→ **EXERCISE BRIEF**
Using the listing below, set down exactly the lines starting at the line that contains "Image resolution: width=1280, height=1720." and ending at the line that contains "Ablehnen (291, 948)", both included, and no others.

→ **RECORDS TO USE**
========

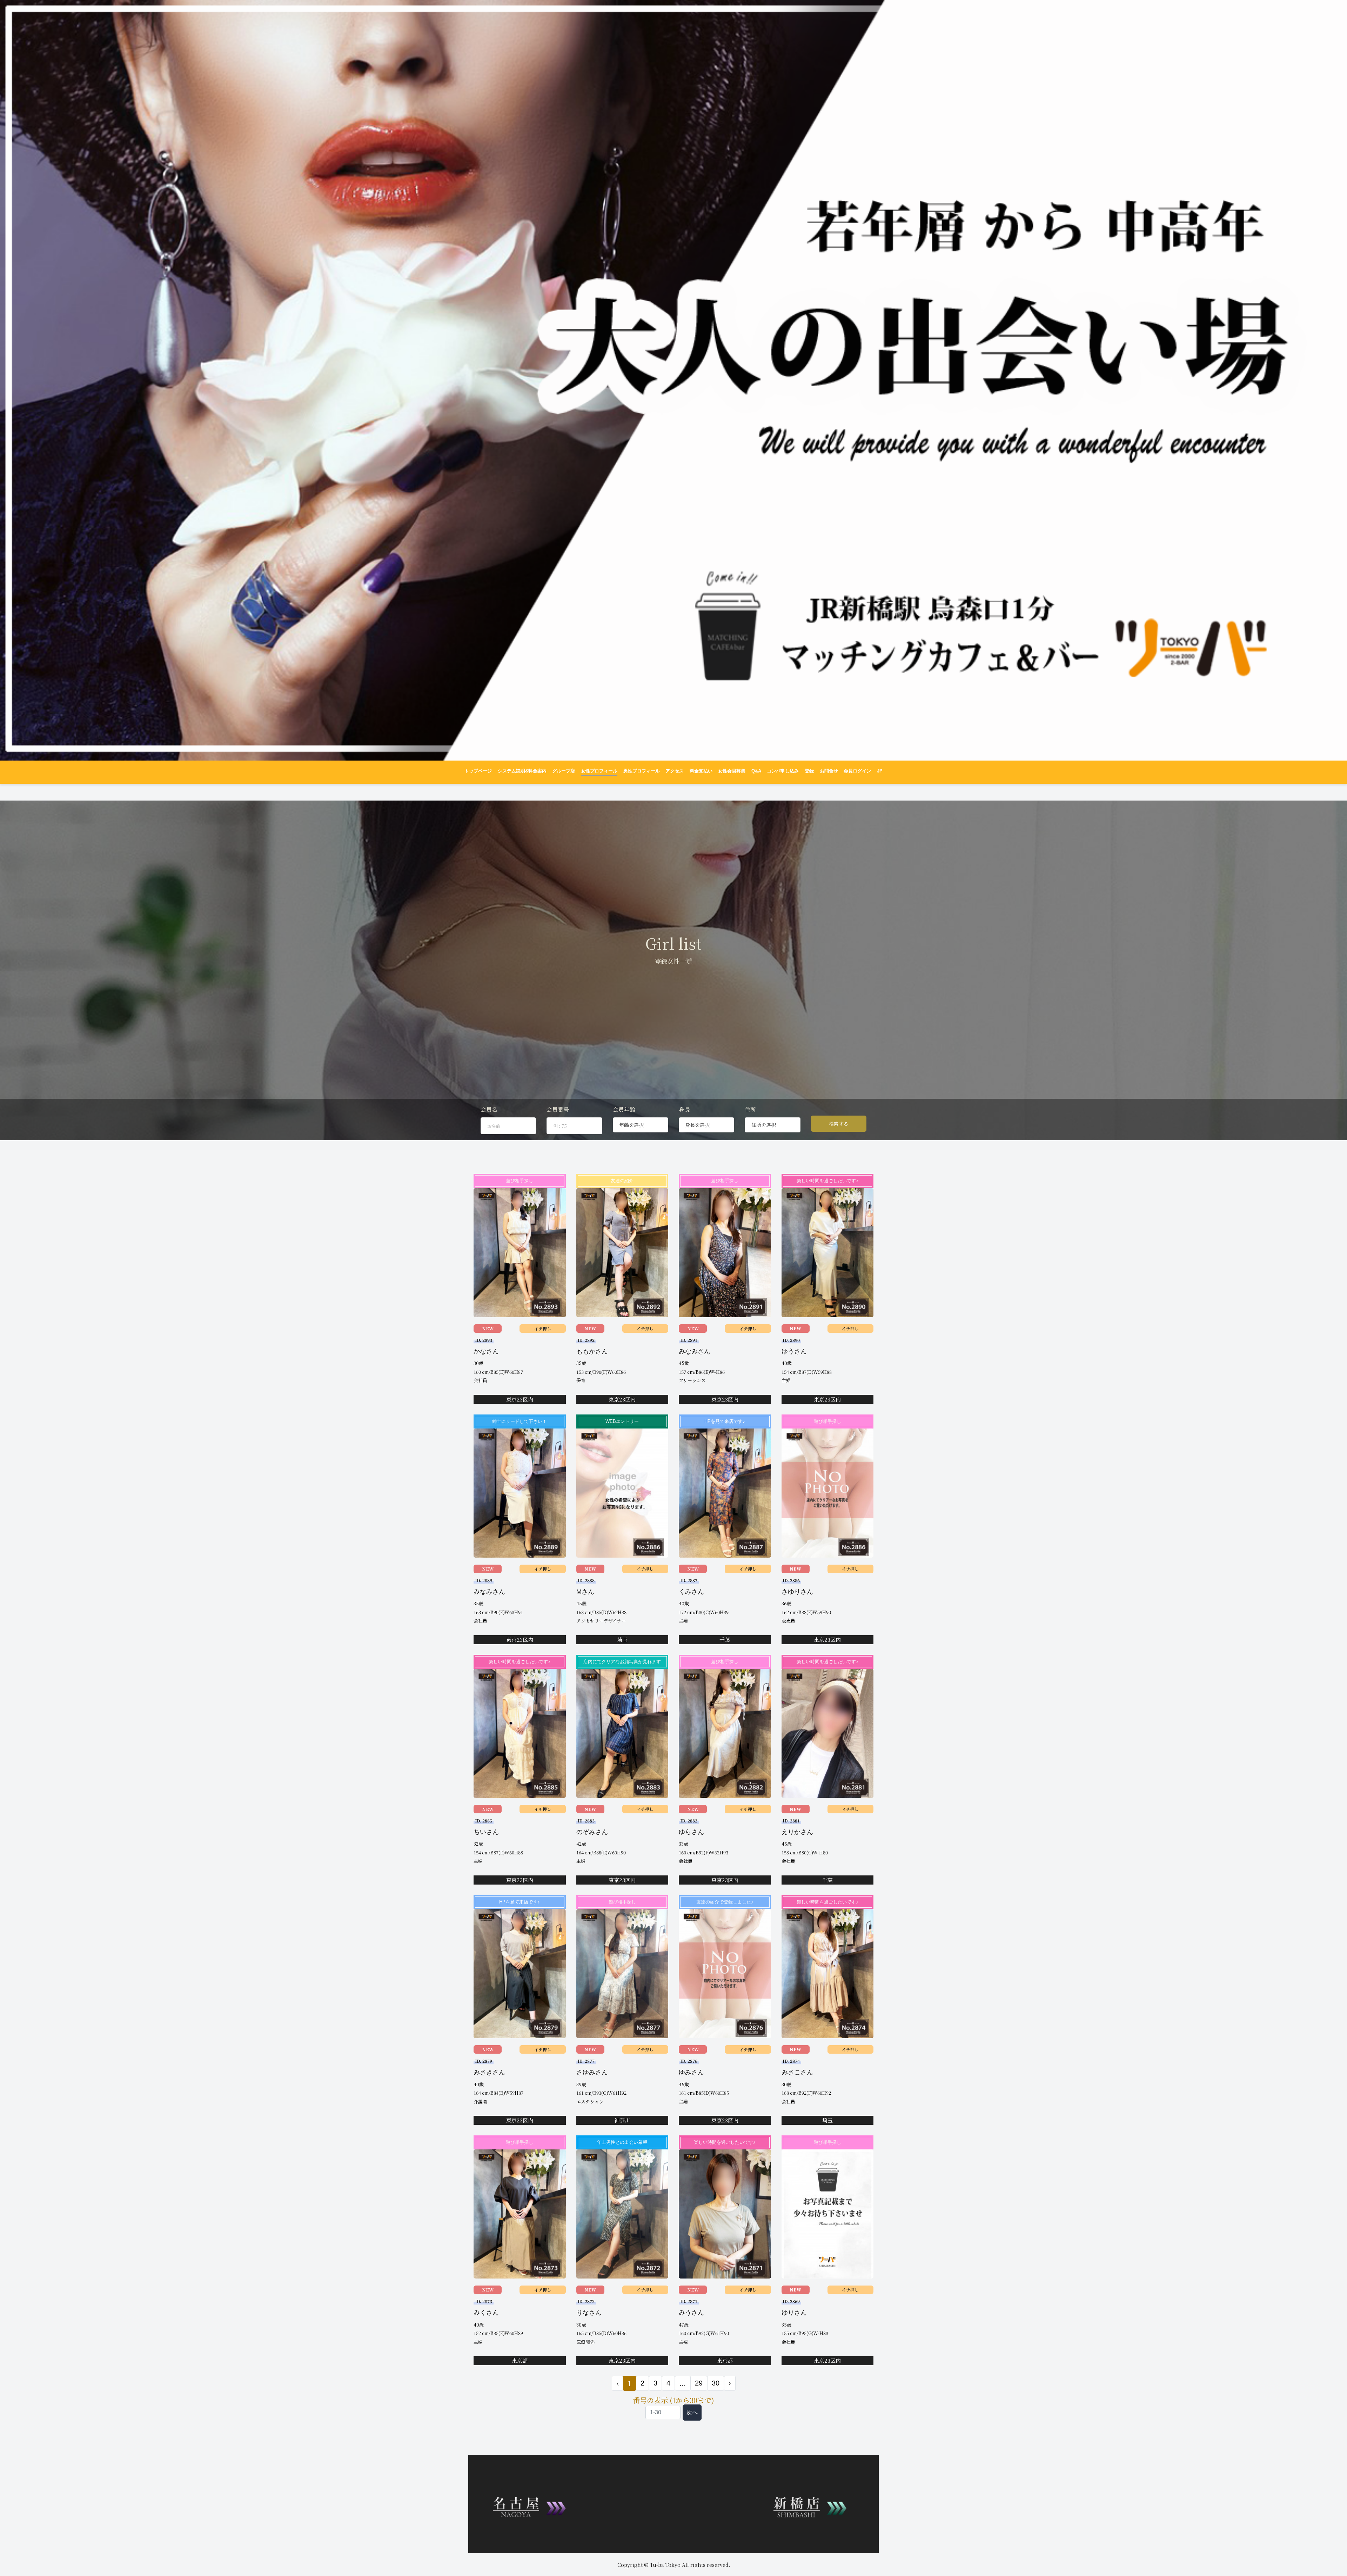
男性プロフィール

========

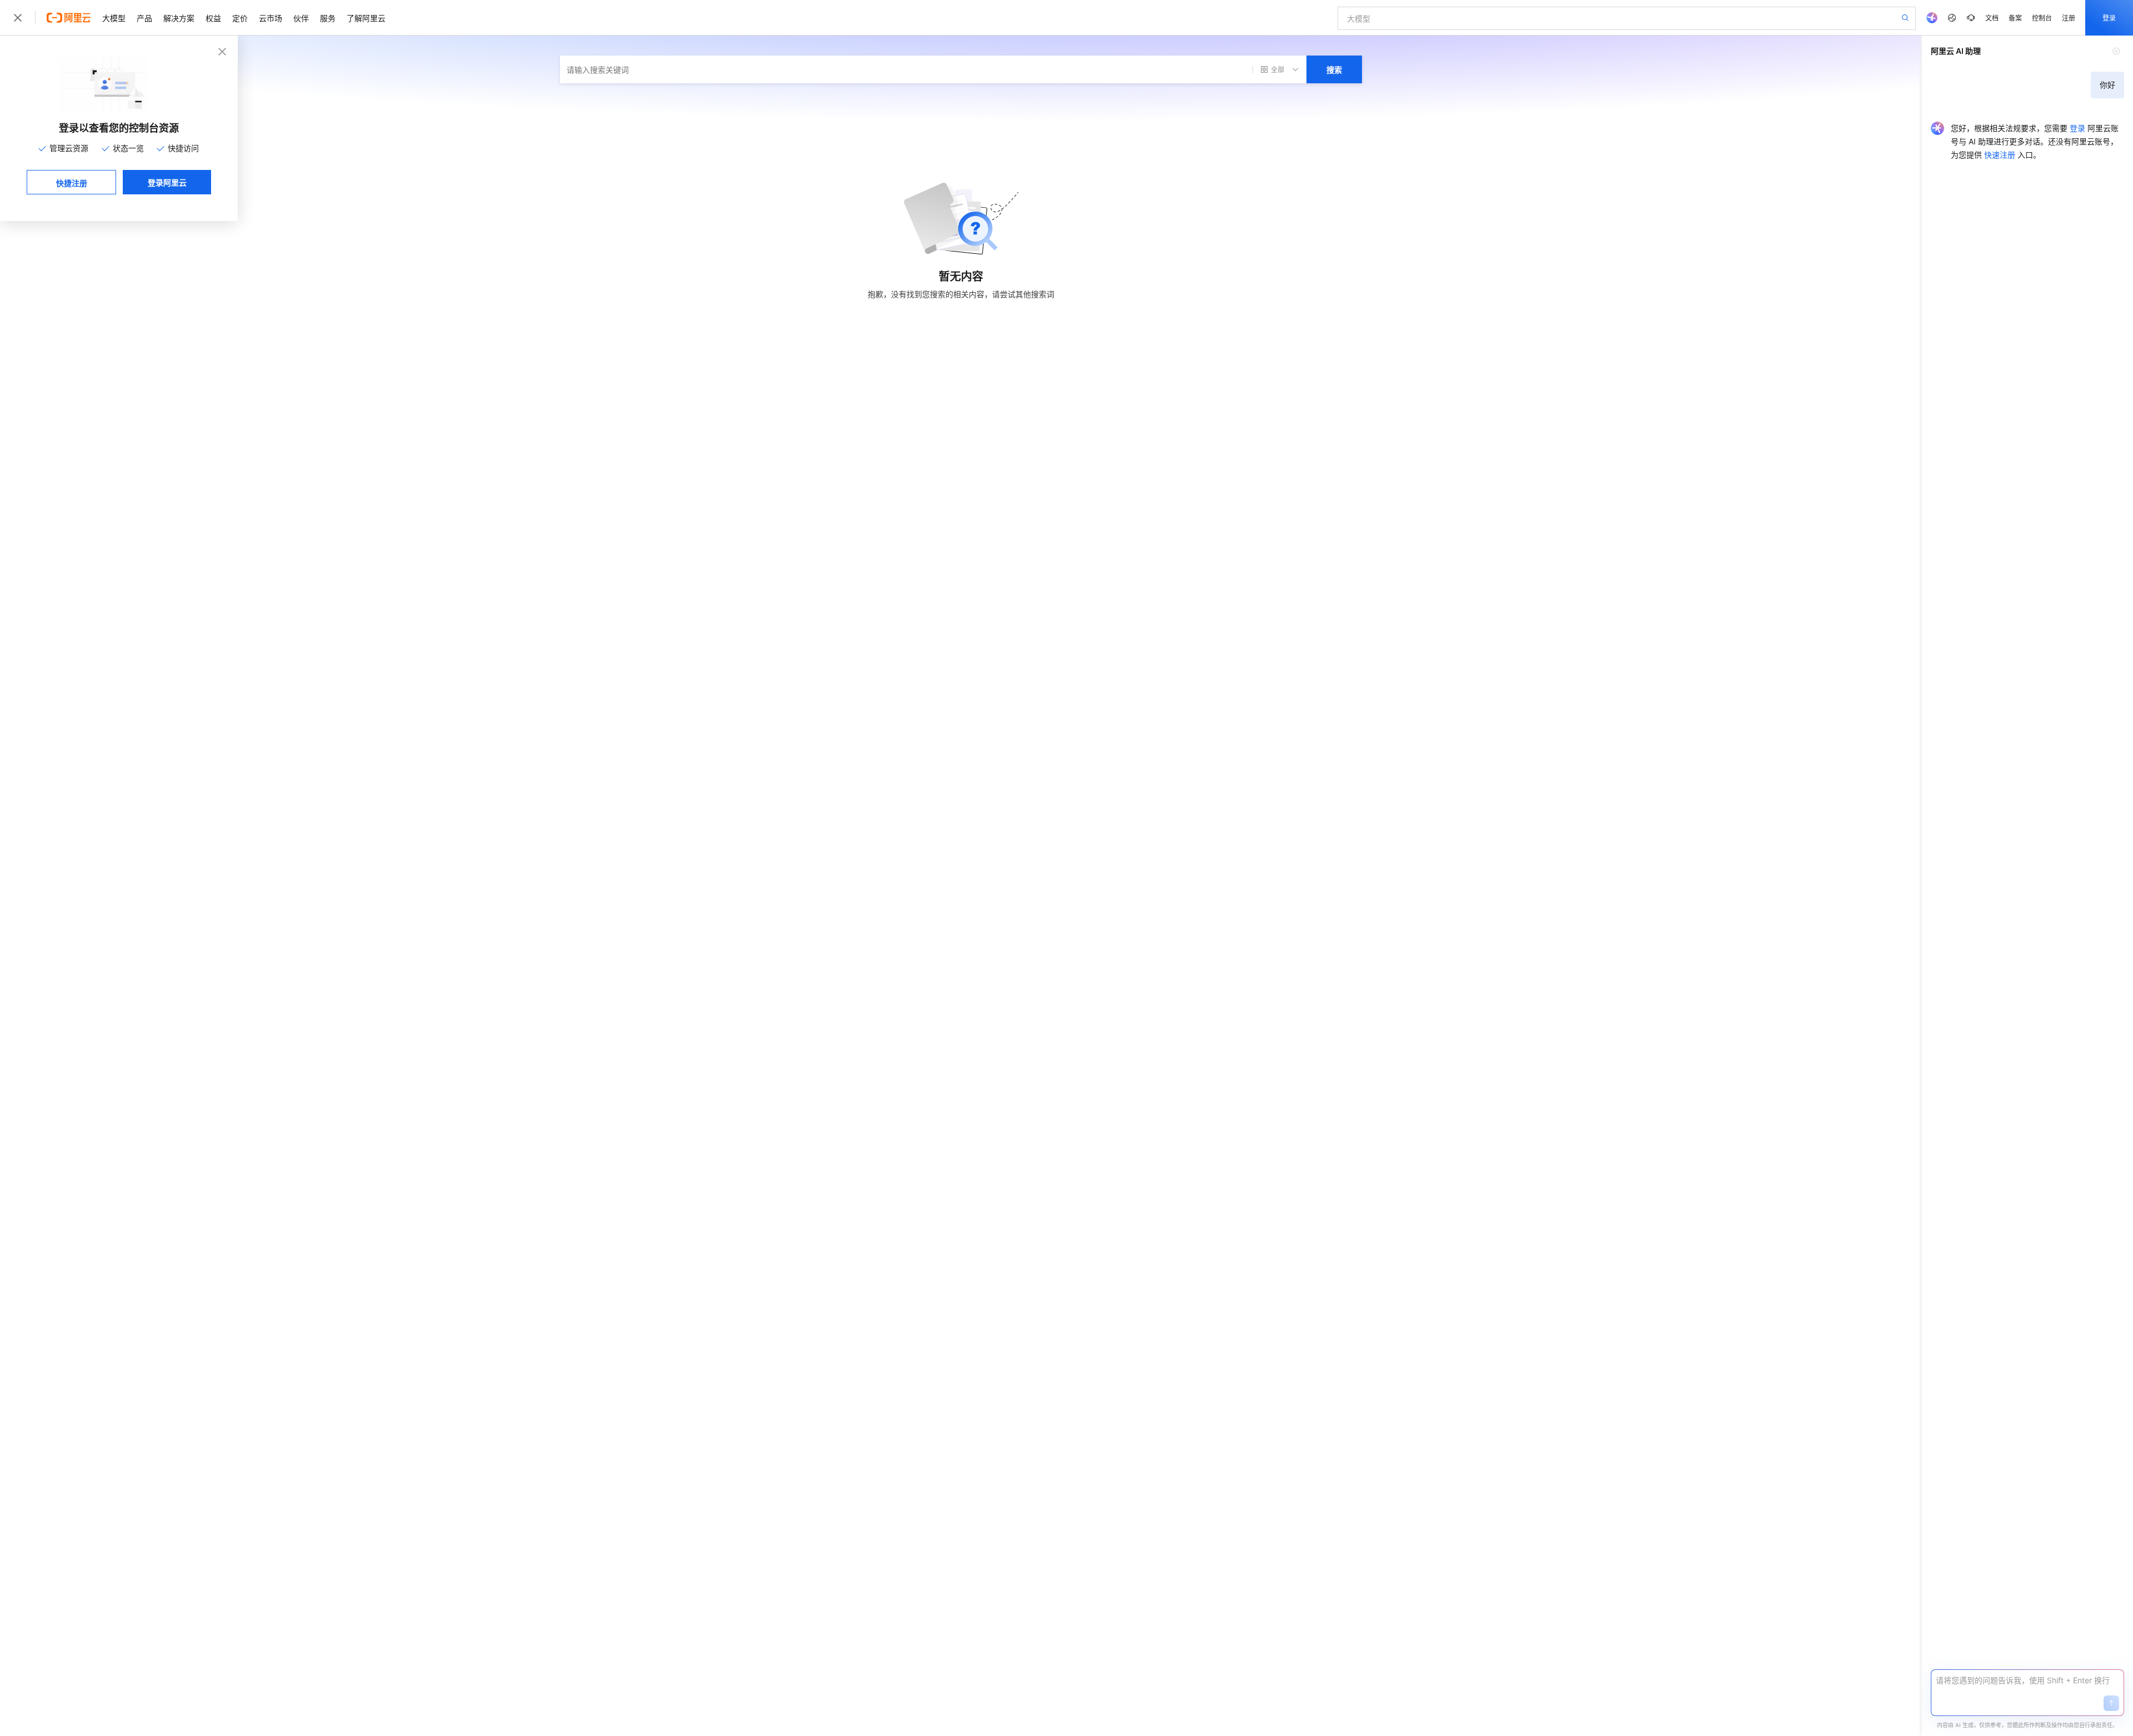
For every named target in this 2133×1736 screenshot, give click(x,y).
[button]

========

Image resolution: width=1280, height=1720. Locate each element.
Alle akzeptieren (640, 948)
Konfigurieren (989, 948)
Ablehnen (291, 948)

========

→ **ANSWER TO THE EXERCISE**
Image resolution: width=1280, height=1720. Locate each element.
Alle akzeptieren (640, 948)
Konfigurieren (989, 948)
Ablehnen (291, 948)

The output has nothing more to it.